El malogrado hijo de Van Gogh
Caixaforum, Madrid
Publicado en El Cultural

La vida de Vlaminck (1876-1958) da para biopic: corredor ciclista y regatista, redactor anarquista de Le Libertaire, violinista de cabaret en Montmartre, saltador de pértiga, aficionado a la lucha grecorromana, las motos y los coches, pintor autodidacta y contrario a cualquier forma de academia. Tenía aspecto de forzudo de circo, una imagen adecuada a la vocación “heroica” de la vanguardia. Está en los manuales de historia del arte por su participación en el fauvismo que, como explica John Elderfield en su clásico estudio, comprendía tres círculos distintos: el de Matisse y sus condiscípulos en el estudio de Moreau, la “escuela de Chatou” (Derain y Vlaminck) y el grupo de El Havre. El más “salvaje” de todos fue tal vez Vlaminck, por su audacia colorista y por su personalidad: Matisse no quería tocar duetos con él, pues ejecutaba siempre fortissimo. Conoció a André Derain en un tren, en 1900 y comenzaron a pintar juntos en un taller que alquilaron en la isla de Chatou, uno de los escenarios predilectos de los impresionistas. Es difícil saber qué tomaron el uno del otro, pero está claro el impacto que en ambos, y más en Vlaminck, tuvieron las exposiciones de Van Gogh (1901 y 1905). “Quise más a Van Gogh que a mi propio padre”, dijo, y durante un breve período de tiempo fue el más digno heredero del holandés. Con colores puros y pinceladas planas, su madurez salvaje dio como resultado algunos de los cuadros más expresivos y potentes del momento.

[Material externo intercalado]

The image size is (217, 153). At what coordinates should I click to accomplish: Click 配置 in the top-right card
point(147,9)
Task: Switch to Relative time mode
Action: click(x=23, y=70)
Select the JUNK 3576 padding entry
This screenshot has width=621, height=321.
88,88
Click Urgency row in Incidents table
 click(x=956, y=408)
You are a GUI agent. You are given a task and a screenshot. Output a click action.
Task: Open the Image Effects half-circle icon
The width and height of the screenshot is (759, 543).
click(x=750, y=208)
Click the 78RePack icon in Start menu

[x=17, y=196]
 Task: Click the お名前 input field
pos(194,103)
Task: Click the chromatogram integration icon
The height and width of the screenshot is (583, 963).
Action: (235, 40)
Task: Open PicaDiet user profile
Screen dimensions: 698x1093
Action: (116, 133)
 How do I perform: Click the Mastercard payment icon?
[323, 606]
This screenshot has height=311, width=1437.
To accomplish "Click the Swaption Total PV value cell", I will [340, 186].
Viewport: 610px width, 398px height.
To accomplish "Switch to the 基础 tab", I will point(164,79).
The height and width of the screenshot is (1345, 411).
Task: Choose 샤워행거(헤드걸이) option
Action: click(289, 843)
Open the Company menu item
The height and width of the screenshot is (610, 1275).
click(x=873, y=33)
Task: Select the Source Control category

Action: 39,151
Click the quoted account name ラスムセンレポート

Esta exposición, coproducida con la empresa sVo Art y procedente del Musée du Luxembourg —donde conmemoró el 50 aniversario de la muerte del artista—, se centra en los primeros tres lustros de su trayectoria, sin que se entienda bien por qué se detiene en 1915. De los 62 cuadros seleccionados por Maïthé Vallès-Bled, que conoce bien la obra de Vlaminck por haber hecho el catálogo crítico de su período fauvista, sólo 22 corresponden a éste —con un buen número de obras significativas y de alta calidad—. El abandono del color puro se produce en 1908 tras alcanzar la estabilidad económica gracias a la apuesta que por su trabajo hizo el marchante Vollard y, sobre todo, al encontrar un nuevo padre en Cézanne, cuya retrospectiva de 1907 en el Salón de los Independientes supuso un giro en la construcción de sus imágenes. Aún mantiene el vigor creativo durante unos años pero, a partir de 1911, decae vertiginosamente. Y con él la exposición. Que se reanima con la inserción de un grupo de estupendas esculturas africanas que pertenecieron al artista. Vlaminck fue al parecer el primero de los fauvistas en coleccionarlas, aunque lo hizo por consejo de Derain, y el interés de ambos es anterior al de Picasso. Aunque difícilmente se encuentra en su obra el eco de las formas africanas, en la exposición hay algún indicio de ello, como el gran óleo de las Bañistas, que le vincula además a una de las tradiciones iconográficas modernas.